В июне 1992 года под давлением России президент Грузии Эдуард Шеварднадзе, сменивший на этом посту Звиада Гамсахурдия, был вынужден пойти на переговоры по урегулированию грузино-осетинского конфликта. В Дагомысе он подписал с Борисом Ельциным соглашение, согласно которому в регион должны были войти так называемые смешанные миротворческие силы: по одному батальону грузинских, осетинских и российских войск. А руководить операцией по установлению мира поручили тогда ещё не министру, а председателю Государственного комитета РФ по гражданской обороне и чрезвычайным ситуациям Сергею Шойгу.
Вот что рассказал мне об этом Сергей Кужугетович:
— Когда приехали в Цхинвал, впечатления были самые тягостные. Мне сразу вспомнились кадры из военных фильмов, где показывают города, откуда уже ушли чужие, но ещё не пришли свои. По городу бьёт артиллерия с гор, постоянно меняются секторы обстрела. Надо вычислять, какие улицы простреливаются, а какие нет, чтобы вовремя проскочить через опасную зону. Один раз не успели, одну из наших машин подбили. Пришлось её оставить. Словом, война.
Больше всего мы тогда опасались провокаций. Понимали, что достаточно одного выстрела по колоннам миротворцев и перемирию придёт конец. Поэтому в Цхинвале всех предупредили, что если где-то обнаружится огневая точка, она будет немедленно беспощадно подавлена. Но это было только частью большой подготовительной работы.
Вокруг Цхинвала оказалось заминированным всё — дороги, мосты, сады, трансформаторные подстанции, линии электропередач. Прибавьте к этому, что минировалось всё это не профессионалами, а кем попало и как попало. Карты минных полей где-то были, где-то их не было.
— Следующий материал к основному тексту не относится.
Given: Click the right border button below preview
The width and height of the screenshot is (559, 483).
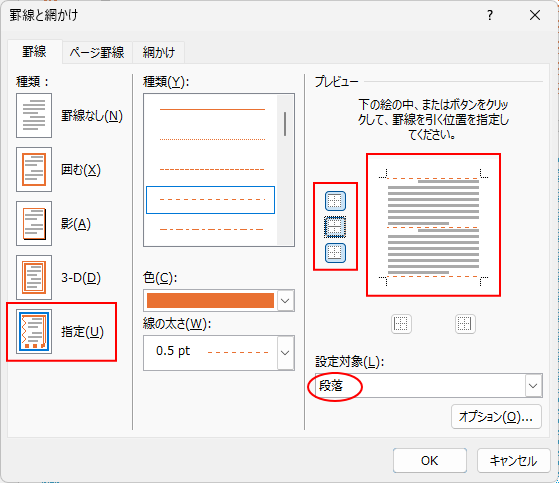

Сосредоточение наших колонн, — российской и осетинской, — техники и людей — было во Владикавказе, там всё готовилось. Сделали макет трассы на земле, и командиры батальонов отрабатывали свой маршрут, показывали, как и где они поведут свои колонны, потому что путь через горы был очень сложным.
Обстановка усугублялась тем, что нам надо было войти в Цхинвал со стороны Рокского тоннеля одновременно с грузинской колонной, двигавшейся со стороны города Гори. Если бы грузины пусть ненамного, но опередили нас, их в городе могли встретить шквальным огнём. Но всё прошло благополучно и войну удалось прекратить.
В городе был праздник, радость на измученных лицах людей, забрасывавших наши бронетранспортёры букетами цветов.
Но мы угадывали за этой радостью и другое чувство — недоверие. Ведь до этого уже дважды в Цхинвал входили наши внутренние войска. Наводили там порядок, а потом… по приказу из Москвы уходили назад. И снова начинались обстрелы, несущие разрушения и смерть.
Записав интервью с Шойгу, вместе со своей съёмочной группой я выехал в аэропорт. Планы у меня были наполеоновские — решил вылететь сначала в Тбилиси и там переговорить с виднейшими грузинскими политиками. Сначала с Эдуардом Шеварднадзе — «Седым лисом», как называли его в Грузии. Попросить его рассказать, что происходило в Южной Осетии в пору, когда он был президентом. Потом — с Михаилом Саакашвили — «Мишико» — он стал президентом Грузии в начале 2004 года. Ещё я планировал встретиться с Георгием Хаиндрава — он в то время был министром Грузии по урегулированию конфликтов, то есть фактически по делам Южной Осетии и Абхазии. Георгий Леванович, кстати, по профессии почти что мой коллега — режиссёр-документалист, поэтому я рассчитывал, что достаточно легко смогу найти с ним общий язык. Ну а после всех этих разговоров — если они, конечно, состоятся, — нужно будет добраться до воюющего Цхинвала. При этом, хочу заметить, никакой предварительной договорённости о встречах и интервью со всеми этими высокопоставленными людьми у меня не было, но я рассчитывал на удачу.